How often to log to avoid slow down of code?

Just curious, do ppl sync artifacts with wandb’s cloud stuff every time they log or less often? I was curious to know if calling wandb.log or logging artifacts was slow or does it use a different process and thus slow down is minimum? … (in the past I discovered that the slowest part of my code was model checkpointing)

2 Likes

The hard work of wandb.log runs in a different process, so that it doesn’t always slow down your code.

The rough guideline we give in our Technical FAQ is that you shouldn’t see a performance impact if you are “logging less than once a second and logging less than a few megabytes of data at each step”. That Technical FAQ has lots more useful information about the technical details of wandb logging.

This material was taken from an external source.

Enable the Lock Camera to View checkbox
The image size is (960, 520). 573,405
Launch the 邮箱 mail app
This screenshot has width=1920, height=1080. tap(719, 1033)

Two caveats on avoiding slowdown:

  1. If you’re writing to disk (e.g. with torch.save) as part of your checkpointing, that might slow your training down, even though the W&B logging component of checkpointing does not. If that’s a bottleneck, you could handle writing the model to disk in a separate process.
  2. wandb.log runs in a separate process, but that process needs to finish before the process that created it, the process where you called wandb.init, can finish. So if you’ve called wandb.log on a large amount of data during training, when your training run finishes, it could take some time for the information to be fully uploaded. You can avoid this with WANDB_MODE=offline, which only saves information locally – synchronization with the cloud service is then done separately (e.g. manually or via cron job).

FYI, we also have a short colab about ways to reduce the weight of high-frequency logging for metric data using downsampling, summary statistics, and histograms.

2 Likes